By Elly Hu, Staff Writer
When I’m on the go, I usually like my coffee black — maybe a teaspoon of sugar if I’m feeling special, but otherwise, it’s plain. Like myself, many people have their own specific coffee order wherever they go. But what if you were abroad and there were no Starbucks or Dunkin’ Donuts to accommodate to your usual order? Coffee is enjoyed all over the world by billions of people but various countries have their own “coffee culture.” Americans may think they drink a lot of coffee, but compared to some places, we’re measly in our number and strength of espresso in the actual drink itself.

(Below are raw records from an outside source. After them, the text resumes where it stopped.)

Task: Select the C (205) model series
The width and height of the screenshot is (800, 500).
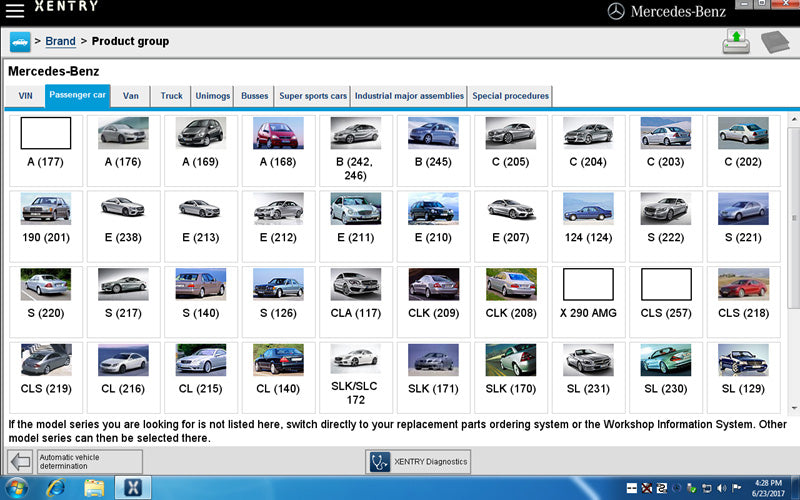Action: pos(510,145)
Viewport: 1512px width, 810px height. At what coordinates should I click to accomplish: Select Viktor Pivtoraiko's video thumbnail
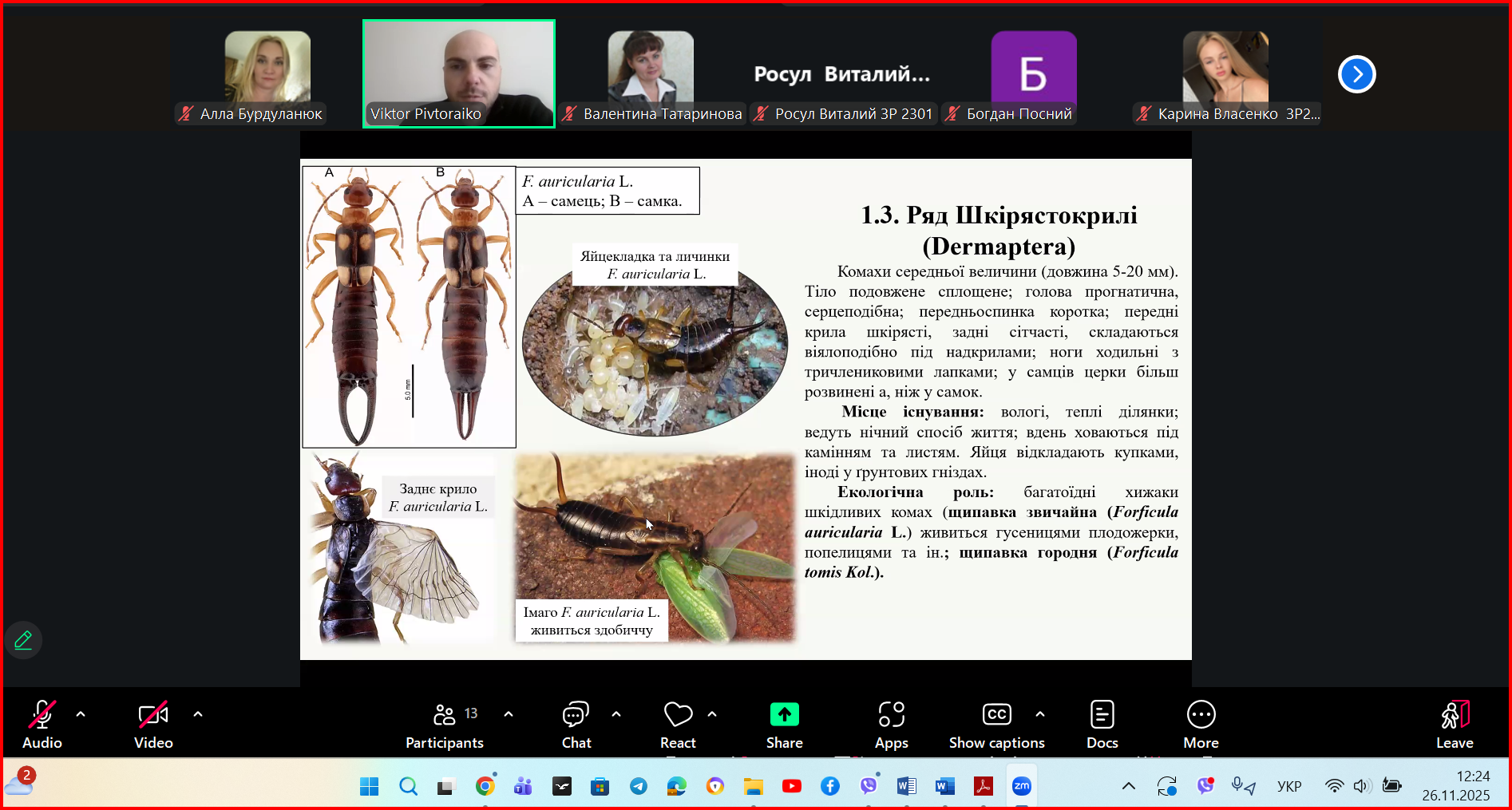coord(459,73)
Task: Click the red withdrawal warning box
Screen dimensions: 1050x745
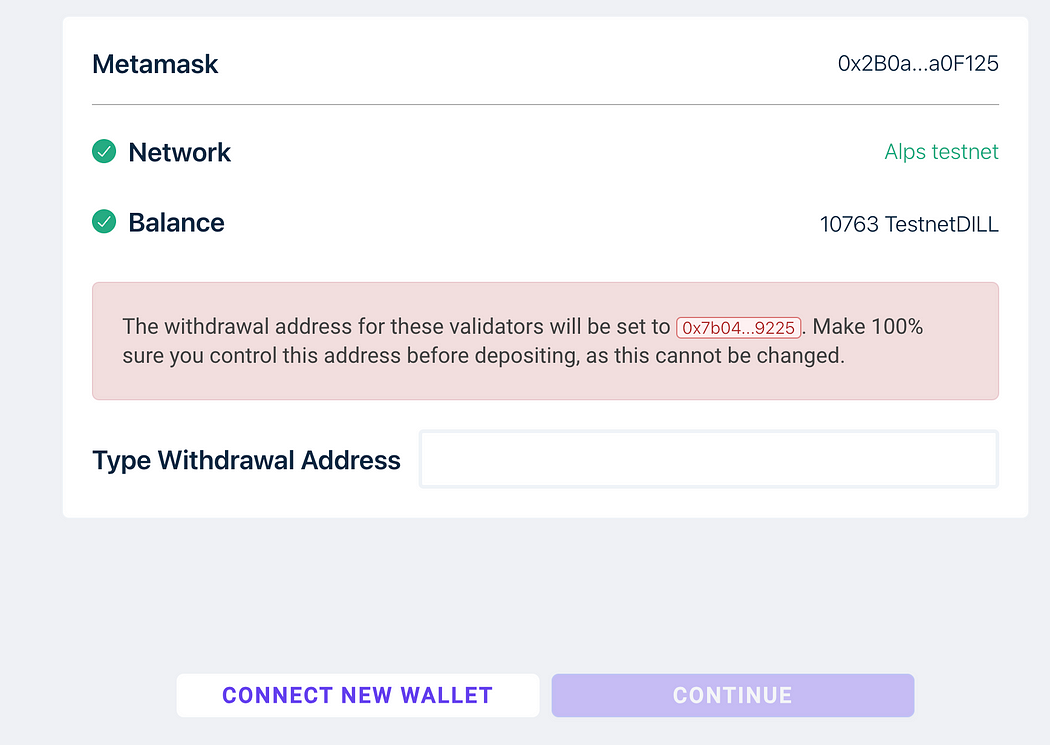Action: (x=545, y=341)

This week’s location will let your taste buds and coffee senses travel to Brazil without the hassle of having to get yourself all the way to Logan airport.
Location #5: Sofá Café (217 Newbury St, Boston, Mass.)
This Brazilian mini-chain of cafés (there are three locations in São Paulo) opened its first U.S. store in Boston this past spring. It is one of the lower level shops on Newbury Street and if it weren’t for its large pink and orange sign outside, many people might have trouble finding it.
Walking down the stairs to its entrance, Sofá Café has a small patio-like space outside its door. Despite the chilly weather on the day of my visit, there were a couple of people enjoying their drinks and doing work outside. Coming into the store, I was welcomed by warmth and an array of colors — turquoise blue chairs, exposed red brick walls, a pale yellow couch and other random pops of color in the decor. Their purple espresso machine was probably my favorite, since its color complemented the turquoise blue wall behind it.
True to its name, it was a very cozy setting. It was quiet but not dead, in the sense that there will still customers coming in and out. I thought that the store made very good use of the space inside by lining all the seats with a table on one side and having an actual sofa on the other; however, I did expect there to be more couches. While you might not be able to park and do your homework here all day (an hour or two is probably acceptable), it’s definitely more of a place to relax, and for people to sit and catch up over drinks (as I did, with the two friends who joined me).
What I ordered: Cult (espresso, milk, Nutella and Bailey’s coffee creamer)
Even though I previewed their menu online prior to my visit, it still took me some time to decide on what to get. Sofá Café’s menu has an assortment of many different espresso beverages that I imagine are slightly different from from its American equivalent because of the culture difference. These three were especially different: an Affocato (vanilla ice cream, espresso and whipped cream), Cult (above), and Ventura (espresso , water, ice, sugar and lime). All three were cold beverages and were pricier than the other options. However, I ended up selecting the Cult because I was really craving Nutella at the time (as for the cost? Well, #YOLO). My two friends ordered a hot chocolate and an iced coffee.
The barista came over to our table with our drinks when it was ready and each drink was served on top of a small saucer, a tiny heart-shaped biscuit and a shot glass of carbonated water. I later learned that the shot glass of sparkling water was provided to cleanse the palate before drinking an espresso. My Cult was a very delicious — sweet because of the familiar taste of Nutella, but I could still taste the espresso and milk. It almost felt like I was drinking an icy coffee-milkshake. I also tasted my friend’s hot chocolate and it was very good as well — the chocolate was rich but not so rich that it felt like you were drinking straight melted chocolate, and maybe even compete with L.A Burdick’s hot cocoas.
I definitely plan on coming back to try more authentic espressos in the future because I don’t think there is anywhere else like the Sofá Café.